▶ **Stored items**:
+--

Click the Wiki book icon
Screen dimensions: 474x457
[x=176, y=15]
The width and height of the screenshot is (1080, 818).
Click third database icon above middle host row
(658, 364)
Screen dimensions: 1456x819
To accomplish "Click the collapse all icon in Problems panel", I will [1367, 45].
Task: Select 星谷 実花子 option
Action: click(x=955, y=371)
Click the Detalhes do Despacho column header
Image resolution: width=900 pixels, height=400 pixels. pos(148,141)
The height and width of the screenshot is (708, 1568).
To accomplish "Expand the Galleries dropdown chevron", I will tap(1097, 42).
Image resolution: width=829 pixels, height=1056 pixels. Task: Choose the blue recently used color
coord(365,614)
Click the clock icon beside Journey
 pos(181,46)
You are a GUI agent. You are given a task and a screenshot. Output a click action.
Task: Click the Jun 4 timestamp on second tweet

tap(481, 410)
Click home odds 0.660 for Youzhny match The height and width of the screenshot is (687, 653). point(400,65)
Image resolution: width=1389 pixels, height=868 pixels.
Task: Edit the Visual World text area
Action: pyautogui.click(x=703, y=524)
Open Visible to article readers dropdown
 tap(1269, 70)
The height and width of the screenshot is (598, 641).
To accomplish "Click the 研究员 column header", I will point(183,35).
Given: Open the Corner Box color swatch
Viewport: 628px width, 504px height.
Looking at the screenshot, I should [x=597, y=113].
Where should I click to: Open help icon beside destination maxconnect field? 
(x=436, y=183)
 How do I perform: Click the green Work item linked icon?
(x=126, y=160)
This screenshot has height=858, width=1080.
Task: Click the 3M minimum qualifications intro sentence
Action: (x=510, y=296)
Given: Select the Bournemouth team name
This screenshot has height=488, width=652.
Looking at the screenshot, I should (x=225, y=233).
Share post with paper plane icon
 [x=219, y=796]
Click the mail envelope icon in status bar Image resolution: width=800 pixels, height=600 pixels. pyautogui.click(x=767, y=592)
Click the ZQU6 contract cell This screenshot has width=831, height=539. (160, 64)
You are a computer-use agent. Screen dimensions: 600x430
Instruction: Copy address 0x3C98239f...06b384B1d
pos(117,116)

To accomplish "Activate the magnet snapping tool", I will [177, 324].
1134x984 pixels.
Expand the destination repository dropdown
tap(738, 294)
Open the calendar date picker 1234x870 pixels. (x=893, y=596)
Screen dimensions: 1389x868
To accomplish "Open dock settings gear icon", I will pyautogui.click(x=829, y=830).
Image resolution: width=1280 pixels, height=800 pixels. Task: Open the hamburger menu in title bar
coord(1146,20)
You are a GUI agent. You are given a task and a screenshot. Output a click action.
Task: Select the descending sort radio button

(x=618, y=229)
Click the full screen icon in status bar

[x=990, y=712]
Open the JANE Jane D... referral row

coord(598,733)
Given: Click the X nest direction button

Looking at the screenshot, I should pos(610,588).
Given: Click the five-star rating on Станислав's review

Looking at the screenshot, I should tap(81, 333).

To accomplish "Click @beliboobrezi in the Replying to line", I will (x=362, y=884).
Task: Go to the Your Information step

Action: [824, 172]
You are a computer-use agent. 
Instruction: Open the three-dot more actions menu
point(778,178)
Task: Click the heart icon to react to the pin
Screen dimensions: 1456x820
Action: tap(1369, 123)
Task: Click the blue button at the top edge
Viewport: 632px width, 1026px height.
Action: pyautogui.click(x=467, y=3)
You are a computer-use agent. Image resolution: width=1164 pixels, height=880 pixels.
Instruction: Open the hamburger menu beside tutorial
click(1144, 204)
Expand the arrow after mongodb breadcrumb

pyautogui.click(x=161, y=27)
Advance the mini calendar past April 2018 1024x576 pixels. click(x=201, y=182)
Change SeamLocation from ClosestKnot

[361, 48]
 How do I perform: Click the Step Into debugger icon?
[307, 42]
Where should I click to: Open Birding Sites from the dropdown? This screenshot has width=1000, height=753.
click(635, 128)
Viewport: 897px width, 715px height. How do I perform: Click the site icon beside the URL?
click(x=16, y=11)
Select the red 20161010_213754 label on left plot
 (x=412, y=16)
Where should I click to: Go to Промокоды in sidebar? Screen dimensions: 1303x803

+--

▶ **What you have to do**:
Find each line in the records holding the string "computer" and show it.

▶ **Output below**:
You are a computer-use agent. Screen dimensions: 600x430
You are a computer-use agent. 
You are a computer-use agent. Image resolution: width=1164 pixels, height=880 pixels.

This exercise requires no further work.